Clifford vector valued 1-form and gravity

[Octonion]

I am currently trying to read through Garret Lisi's paper, An Exceptionally Simple Theory of Everything, and am having trouble understanding what it means for the gravitational fields to be described by a spin connection that is a Clifford bivector valued 1-form \begin{equation} \omega \in so(3,1) = Cl^2(3,1). \end{equation} I understand how the electroweak and strong are described by the special unitary group but I'm not sure what to make of gravity.

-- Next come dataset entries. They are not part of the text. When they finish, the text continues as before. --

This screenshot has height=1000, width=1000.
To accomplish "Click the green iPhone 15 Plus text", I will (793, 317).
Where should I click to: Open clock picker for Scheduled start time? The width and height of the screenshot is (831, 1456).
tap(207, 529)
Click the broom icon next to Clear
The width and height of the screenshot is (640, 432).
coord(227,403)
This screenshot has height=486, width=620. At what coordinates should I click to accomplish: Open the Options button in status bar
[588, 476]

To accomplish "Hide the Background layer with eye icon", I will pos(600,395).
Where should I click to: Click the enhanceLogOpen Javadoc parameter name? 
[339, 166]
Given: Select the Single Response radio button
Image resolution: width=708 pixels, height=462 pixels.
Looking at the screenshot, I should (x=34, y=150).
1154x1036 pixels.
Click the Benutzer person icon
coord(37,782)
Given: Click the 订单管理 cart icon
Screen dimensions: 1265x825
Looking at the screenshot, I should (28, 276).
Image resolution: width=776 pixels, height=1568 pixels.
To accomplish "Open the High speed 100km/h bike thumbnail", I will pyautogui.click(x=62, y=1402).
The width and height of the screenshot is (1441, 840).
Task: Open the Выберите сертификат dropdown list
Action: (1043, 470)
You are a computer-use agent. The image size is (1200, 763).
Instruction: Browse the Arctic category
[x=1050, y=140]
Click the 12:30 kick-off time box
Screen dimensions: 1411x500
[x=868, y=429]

Additionally, how exactly does the frame defined by a Clifford vector valued 1-form \begin{equation}e \in Cl^1(3,1)\end{equation} combine with "a multiplet of Higgs scalar fields" in order to give fermions masses.

 

[Ben Niehoff]

I haven't read Garrett's paper in detail, but I can guess what I think he means here. Typically the spin connection is \mathfrak{so}(3,1)-valued and is written

\omega^a{}_b

where {a,b} are tangent space indices. The metric-compatibility condition requires that the spin connection be \eta-antisymmetric; that is

\eta_{ac} \omega^c{}_b = - \eta_{bc} \omega^c{}_a

To get a Clifford-bivector-valued form, just contract with some gamma matrices:

\eta_{ac} \omega^c{}_b \gamma^a \gamma^b = \eta_{ac} \omega^c{}_b \gamma^{[a} \gamma^{b]} = \eta_{ac} \omega^c{}_b \gamma^{ab}

due to antisymmetry. It's the same idea with the frame fields; contract their tangent-space index with a gamma matrix. As for how they describe gravity, one can rewrite the Einstein-Hilbert action in terms of \{e^a, \omega^a{}_b\} as fundamental variables. The result is called the Palatini action.

As for how the frame interacts with the Higgs scalars to give the fermions masses, I can't help you there. However, Garrett Lisi does read this board and tends to show up when people ask about his paper.